At the same time District Collector, Mir Mohammed Ali IAS (Kannur), was running an initiative called Collectors @ School, which worked with schools and the city municipality to collect plastic waste. Mir has been credited with the project ‘Plastic free Kannur’, through which he launched a focused campaign to phase out plastic carry-bags and disposables and ordered stern action against establishments using plastic carry bags, disposable plates and cups. The two put their heads together and on November 1, 2017, Collectors @ School Phase 2 was born with eight schools and two waste recycling plants.

Current operations and future plans

The project was kick-started with minimum investment and broke even in the very first month of operation.
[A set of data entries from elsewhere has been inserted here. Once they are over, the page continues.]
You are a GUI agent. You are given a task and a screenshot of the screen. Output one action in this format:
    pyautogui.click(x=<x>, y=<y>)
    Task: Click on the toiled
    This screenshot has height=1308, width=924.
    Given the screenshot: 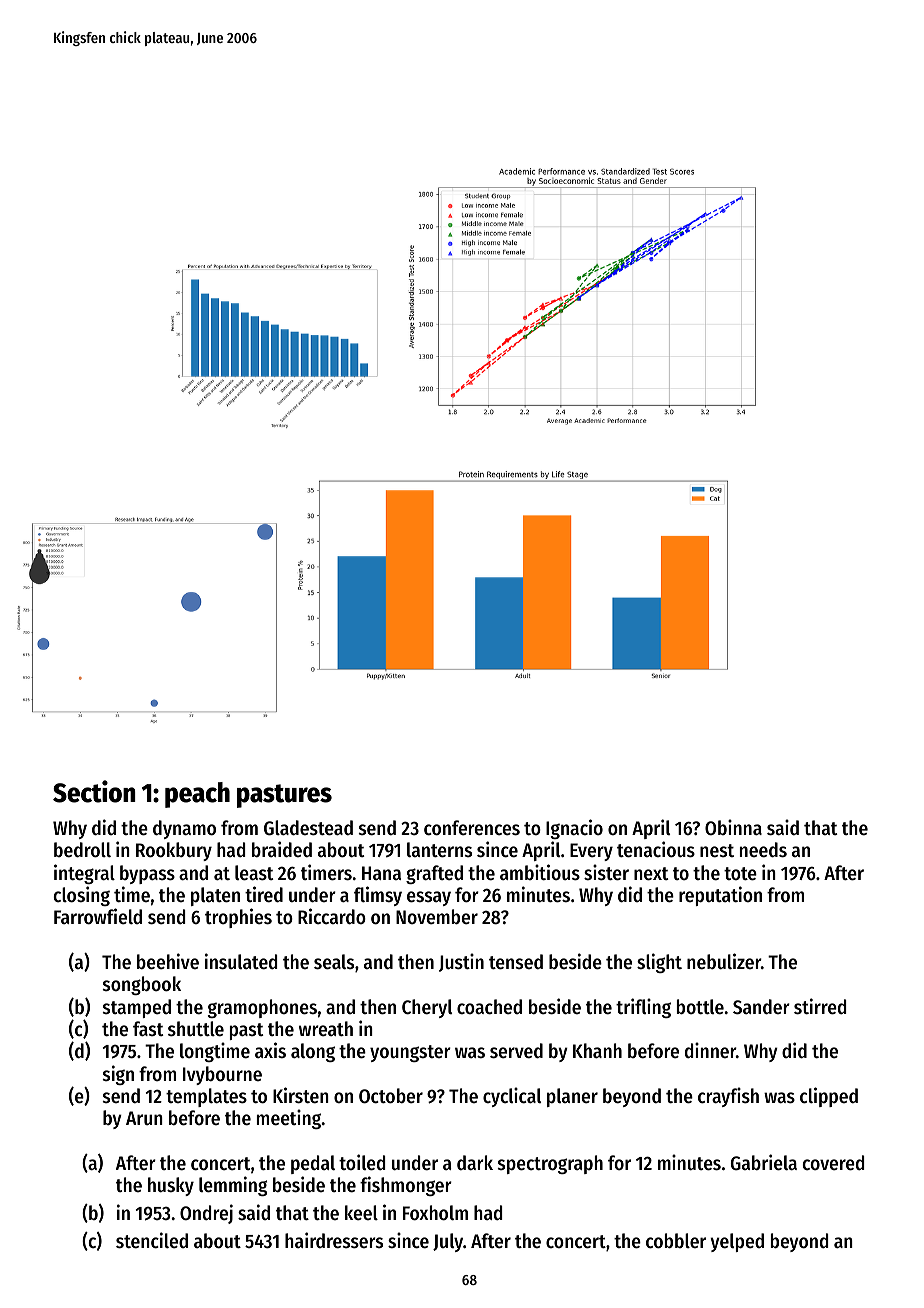 What is the action you would take?
    pyautogui.click(x=362, y=1162)
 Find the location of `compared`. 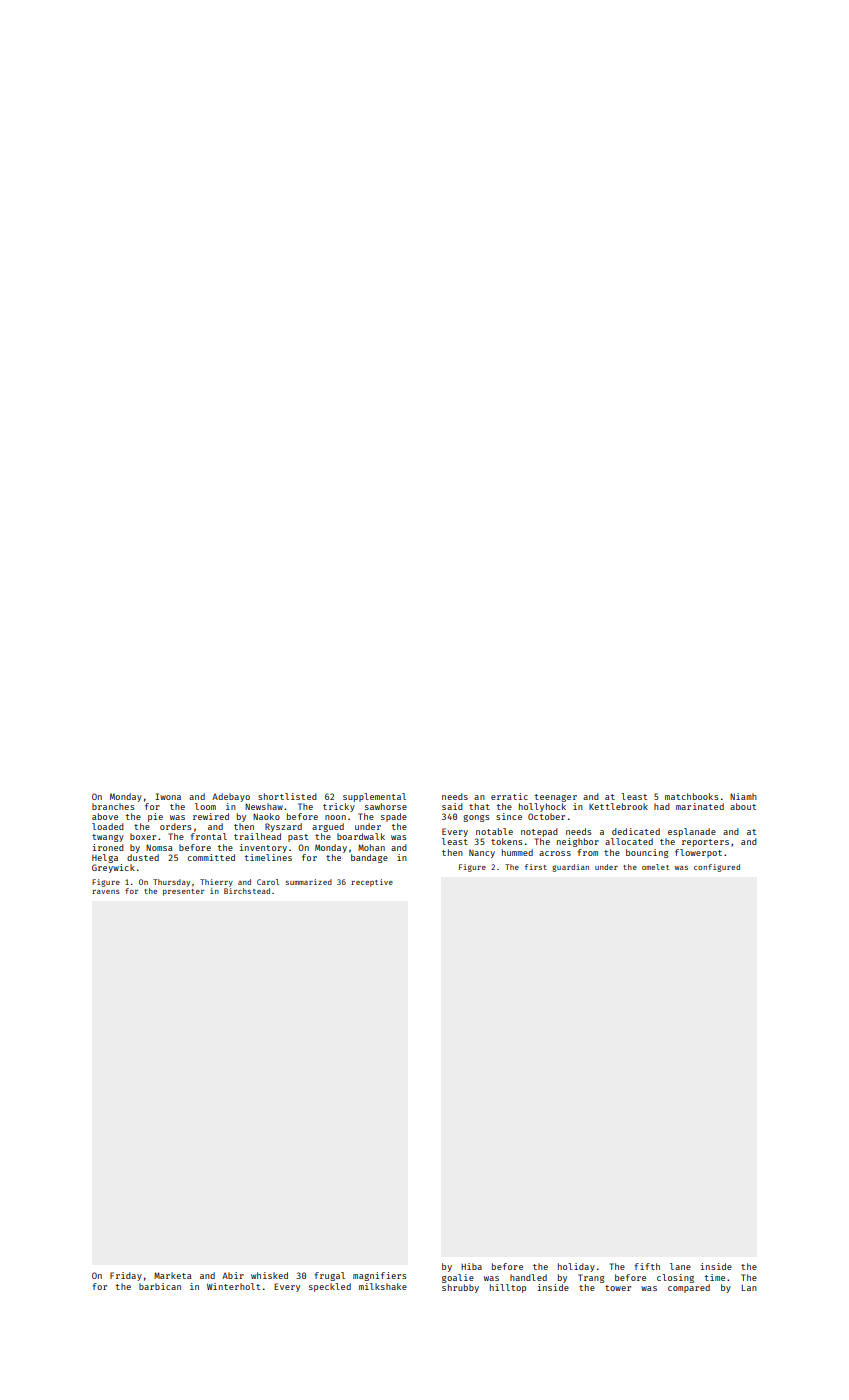

compared is located at coordinates (689, 1288).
It is now in the early stages of earning a profit. Within the first four months Collectors @ School Phase 2 has achieved impressive milestones. It has onboarded 150 schools and works directly with more than 38,000 school students. They have collected and recycled 3.15 tonnes of plastic waste.

Gopakumar discusses their profit- making revenue models with gusto and confidence. They have two main streams of revenue. The first is the margin on the sale of recyclable plastic.

“Every category of plastics we collect has a retail and a wholesale price. We collect plastic at a retail price and sell at the wholesale price to recycling companies. This is a huge margin.”

The second is the margin on products, that is offered to schools and students in return for their waste collection and segregation efforts.

“Since we are giving value based points to each school, it can convert these points by purchasing goods from the online cart inbuilt with our online application, W-MIS. We keep a margin on the products on the cart.”

As the initiative is driven and powered by a technological platform, the founders believe that their project is built to scale effortlessly.

“We are currently working on the online application to make it more robust and to be able to handle more students and schools. We also plan to diversify the online cart. We are also working to make operations automated so that this model can be implemented in any state across India.”